Islamabad: Not many are trying to openly defend the decision of income tax imposition in Gilgit-Baltistan. At least not the elected representatives of Gilgit-Baltistan, mostly belonging to the Pakistan People’s Party!
In fact, the GBLA deputy speaker, Jamil Ahmed of PPP, has gone a step ahead and asked the people to “not pay taxes”, because, “it is illegal and unconstitutional”, in his words.
GB Council member Professor Ibrahim and Amjad Hussain Advocate, both from PPP, independent candidate MLA Rizvi, MLA Janbaz, MLA Mirza Hussain, Hafiz Hafeez ur Rehan of PMLN, Karakoram National Movement, Jamat – e – Islami, Balawaristan National Front, PPP, workers and leaders, and a vast majority of the general public have rejected and condemned the news regarding imposition of income tax in the region.
The GB Chamber of Commerce has also threatened to launch a movement if the tax imposition bid is not withdrawn.
GBLA Speaker Wazir Baig, known for his independent opinions, has openly supported the taxation idea, terming it to be vital for the government’s self-reliance and sustainability of development initiatives in the region.
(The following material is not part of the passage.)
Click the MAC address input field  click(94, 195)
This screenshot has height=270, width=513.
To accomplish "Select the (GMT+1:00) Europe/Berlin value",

He has said that without generating revenues through taxes, the GB government will never be able to realize the dream of empowerment and decision making.
Those opposing the taxation bid are saying that since Gilgit-Baltistan is not a constitutional part of the country so taking taxes from the region is tantamount to exploitation of the local population. Absence of the GB representatives from the Pakistani parliament is also being cited as a reason for opposition.
Some are also saying that the Pakistan government has been getting billions of rupees every year from Gilgit-Baltistan, in lieu of General Sales Tax and taxes on the telecommunication companies, which are deducted in advance. The people are maintaining that without giving constitutional rights and status to the people, the government of Pakistan’s collection of taxes from the region is illegal.
Supporters of the taxation regime are using more utilitarian views; including the oft repeated argument that without generating own resources the GB government will always remain dependent on Islamabad, which has economic and political repercussions for the region.
It was expected that the people governed without taxation for decades would refuse to share their hard earned monies with a government which is highly unpopular, because of charges of corruption, nepotism, fiscal fraud and many other ills, real or perceived.
Many are also arguing that since the GB Council is not an elected body, it should not have the authority to make vital decisions related to the region’s future. The proponents of this argument seem to be ignorant of the Empowerment Order, which has concentrated most of the vital powers and legislative sectors under the authority of GB Council.
It is this realization, at some levels, perhaps, that recently led to fissures and friction between GBLA members and some members of the GB Council, most of them being non-locals, headed by the country’s prime minister who is not directly answerable to people of Gilgit-Baltistan, having his electorate elsewhere. Similar is the case with Mian Manzoor Wattoo, the federal minister for Kashmir and Gilgit-Baltistan affairs, who has little or no personal political stakes in this region.
There are reports that Islamabad has been pressing GB to generate own resources, instead of asking for money, every now and then.
If nothing, this taxation episode has exposed the deeper fault-lines in the region’s governance mechanism. Whether the GB Council will be able to have its way, by imposing income tax, or the people’s reaction will force it to withdraw the decision, only time can tell. For the time being the political stakes are too high for any party to support the taxation bid openly.